Delegates at Riviera Maritime Media’s Maritime Cyber Risk Management Forum, held 28 June in association with Norton Rose Fulbright, heard they need to integrate cyber security into their digitalisation programmes.

International Seaways vice president and chief information and security officer Amit Basu said cyber resilience should be embedded in newbuild projects and retrofitted into existing ship systems. “Digitalisation is growing at an extremely swift rate, which is causing a significant increase of the cyber-attack surface on the ships,” he said.

On the other side, cyber criminals are innovating and are more sophisticated in their approach to the maritime industry with targeted attacks more common.

“Cyber security alone is not enough anymore, it is time to aim for cyber resilience,” said Mr Basu. “Cyber resilience is an organisation’s ability to withstand and quickly recover from cyber events disrupting usual business.”

He recommends owners manage cyber security with a multi-layered approach encompassing people, processes and technology.

“Align IT and business for a united front against the cyber threats,” said Mr Basu.

Cyber resiliency objectives need to be aligned with digital transformation business goals and these initiatives must embed cyber-security measures in the project specifications from the initiation stage.

“Integrate cyber security into digital transformation programmes,” said Mr Basu. “Our entire industry must build together a cyber resilient ecosystem.”

Wärtsilä Voyage head of cyber security technology Paivi Brunou said evolving technologies driving shipping forward increase the risk of cyber attacks.

“With the advent of highly digitalised shipping, remote operations andautonomous navigation, cyber security is becoming critical to the emerging technological improvements in maritime environments,” she said.

Shipowners should therefore implement context-relevant and effective cyber controls and capabilities to reduce attack surfaces in their systems. Vessel operators need to identify the residual risks and “work together to implement best way to minimise those through layered security activities,” said Ms Brunou.

She suggested working with third parties on security, collaborating with partners and sharing information on cyber security related near-misses and incidents via a trusted channel.

“The industry needs to take action to increase cyber security and resiliency by leveraging public and private partnerships and collaboration,” she said.

“Maritime cyber security needs to be ready not only for what is happening today, but what will be a reality during the next decade.”

Inmarsat director Laurie Eve said achieving cyber resilience requires many elements of security and threat intelligence as well as training, secure network connections and incident response plans.

“Training needs to refreshed, updated and continuous, with a no-blame culture to encourage issue reporting,” said Mr Eve.

He said shipowners should consider employing a security operations centre to provide intelligence and monitor onboard networks to maintain a situational awareness of threats.
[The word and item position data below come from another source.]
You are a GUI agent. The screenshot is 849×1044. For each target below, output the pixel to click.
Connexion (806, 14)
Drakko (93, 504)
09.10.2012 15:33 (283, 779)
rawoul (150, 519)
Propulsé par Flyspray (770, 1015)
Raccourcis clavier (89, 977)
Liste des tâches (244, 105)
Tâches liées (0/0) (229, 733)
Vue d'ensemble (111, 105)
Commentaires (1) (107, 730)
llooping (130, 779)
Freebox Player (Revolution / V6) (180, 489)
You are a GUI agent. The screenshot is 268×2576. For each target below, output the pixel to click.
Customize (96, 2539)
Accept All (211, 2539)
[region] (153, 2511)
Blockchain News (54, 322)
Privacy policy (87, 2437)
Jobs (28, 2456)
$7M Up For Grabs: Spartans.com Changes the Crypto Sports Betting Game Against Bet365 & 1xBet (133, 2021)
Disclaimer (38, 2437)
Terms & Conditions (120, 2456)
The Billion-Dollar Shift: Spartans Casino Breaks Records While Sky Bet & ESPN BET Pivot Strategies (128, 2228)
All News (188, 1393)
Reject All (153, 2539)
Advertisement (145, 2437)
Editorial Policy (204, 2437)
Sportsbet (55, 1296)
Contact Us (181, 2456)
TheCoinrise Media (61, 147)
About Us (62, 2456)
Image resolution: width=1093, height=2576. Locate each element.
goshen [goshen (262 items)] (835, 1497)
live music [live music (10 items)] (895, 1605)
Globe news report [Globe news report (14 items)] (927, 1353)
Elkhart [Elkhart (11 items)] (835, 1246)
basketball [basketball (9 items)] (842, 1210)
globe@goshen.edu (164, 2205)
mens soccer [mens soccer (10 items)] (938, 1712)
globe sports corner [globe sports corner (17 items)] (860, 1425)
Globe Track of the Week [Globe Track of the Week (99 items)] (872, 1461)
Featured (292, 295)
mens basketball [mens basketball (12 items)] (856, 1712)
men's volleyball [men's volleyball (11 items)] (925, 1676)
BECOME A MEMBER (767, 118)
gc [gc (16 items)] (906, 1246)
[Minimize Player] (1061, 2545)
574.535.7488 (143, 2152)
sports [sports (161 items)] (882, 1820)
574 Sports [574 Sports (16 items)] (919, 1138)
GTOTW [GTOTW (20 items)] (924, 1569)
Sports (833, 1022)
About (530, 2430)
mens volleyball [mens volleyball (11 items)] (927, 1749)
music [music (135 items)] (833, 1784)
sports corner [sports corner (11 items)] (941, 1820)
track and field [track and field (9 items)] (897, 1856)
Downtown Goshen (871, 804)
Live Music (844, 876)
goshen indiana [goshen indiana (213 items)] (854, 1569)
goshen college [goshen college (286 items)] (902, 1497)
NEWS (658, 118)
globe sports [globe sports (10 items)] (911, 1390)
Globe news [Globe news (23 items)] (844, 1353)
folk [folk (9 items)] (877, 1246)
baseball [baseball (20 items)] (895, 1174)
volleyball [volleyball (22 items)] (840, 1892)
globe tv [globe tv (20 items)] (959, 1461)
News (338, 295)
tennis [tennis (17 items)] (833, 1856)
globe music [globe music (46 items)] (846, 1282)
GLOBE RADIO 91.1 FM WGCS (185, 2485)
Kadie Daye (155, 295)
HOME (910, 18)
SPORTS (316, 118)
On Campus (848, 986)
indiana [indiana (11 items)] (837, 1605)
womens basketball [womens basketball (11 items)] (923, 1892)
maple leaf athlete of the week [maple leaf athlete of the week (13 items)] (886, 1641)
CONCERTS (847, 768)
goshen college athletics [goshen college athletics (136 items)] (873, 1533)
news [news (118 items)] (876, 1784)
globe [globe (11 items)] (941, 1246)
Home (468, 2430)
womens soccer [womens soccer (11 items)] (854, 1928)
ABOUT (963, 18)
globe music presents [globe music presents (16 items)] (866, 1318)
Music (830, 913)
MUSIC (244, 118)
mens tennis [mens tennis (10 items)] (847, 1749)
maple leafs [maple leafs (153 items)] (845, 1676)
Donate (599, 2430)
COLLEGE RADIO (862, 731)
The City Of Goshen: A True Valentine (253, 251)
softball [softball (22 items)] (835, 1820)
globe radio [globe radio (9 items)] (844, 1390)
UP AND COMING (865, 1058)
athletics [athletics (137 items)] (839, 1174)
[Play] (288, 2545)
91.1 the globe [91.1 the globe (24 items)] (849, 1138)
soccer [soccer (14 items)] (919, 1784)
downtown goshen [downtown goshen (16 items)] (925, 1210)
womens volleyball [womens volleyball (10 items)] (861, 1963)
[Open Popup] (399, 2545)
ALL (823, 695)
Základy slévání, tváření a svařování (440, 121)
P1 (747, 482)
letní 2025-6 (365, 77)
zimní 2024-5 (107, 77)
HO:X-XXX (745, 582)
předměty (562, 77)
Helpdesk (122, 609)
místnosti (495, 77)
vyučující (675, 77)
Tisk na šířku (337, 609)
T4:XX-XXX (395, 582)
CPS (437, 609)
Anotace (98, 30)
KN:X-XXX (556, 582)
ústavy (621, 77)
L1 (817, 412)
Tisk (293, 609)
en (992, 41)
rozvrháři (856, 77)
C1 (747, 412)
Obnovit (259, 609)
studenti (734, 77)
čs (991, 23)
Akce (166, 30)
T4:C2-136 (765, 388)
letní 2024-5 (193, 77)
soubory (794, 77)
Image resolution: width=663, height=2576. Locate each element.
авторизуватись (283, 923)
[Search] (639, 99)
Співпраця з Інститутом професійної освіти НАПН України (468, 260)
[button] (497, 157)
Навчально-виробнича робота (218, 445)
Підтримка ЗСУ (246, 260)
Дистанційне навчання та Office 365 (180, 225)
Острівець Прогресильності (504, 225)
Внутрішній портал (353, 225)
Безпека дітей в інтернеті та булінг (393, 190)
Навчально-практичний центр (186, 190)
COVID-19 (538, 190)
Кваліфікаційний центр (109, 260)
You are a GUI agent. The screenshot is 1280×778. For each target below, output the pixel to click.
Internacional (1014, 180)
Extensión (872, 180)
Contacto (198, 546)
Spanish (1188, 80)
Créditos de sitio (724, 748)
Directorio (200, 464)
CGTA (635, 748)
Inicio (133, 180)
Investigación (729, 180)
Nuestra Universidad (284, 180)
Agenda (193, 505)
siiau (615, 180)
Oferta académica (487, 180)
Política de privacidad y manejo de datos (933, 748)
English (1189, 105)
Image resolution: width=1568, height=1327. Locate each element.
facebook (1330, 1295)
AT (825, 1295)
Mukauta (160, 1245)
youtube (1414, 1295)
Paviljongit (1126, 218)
An incident response plan can be used when security is overcome by a cyber threat.

“Assume there will be a breach at some point and be ready to limit the damage,” Mr Eve said. “Invest in an incident management policy, provide training and do rehearsals and use existing guidance.”

Inmarsat has a Fleet Secure portfolio of products and services for securing end points, communications and email, and increasing crew awareness and unified threat management.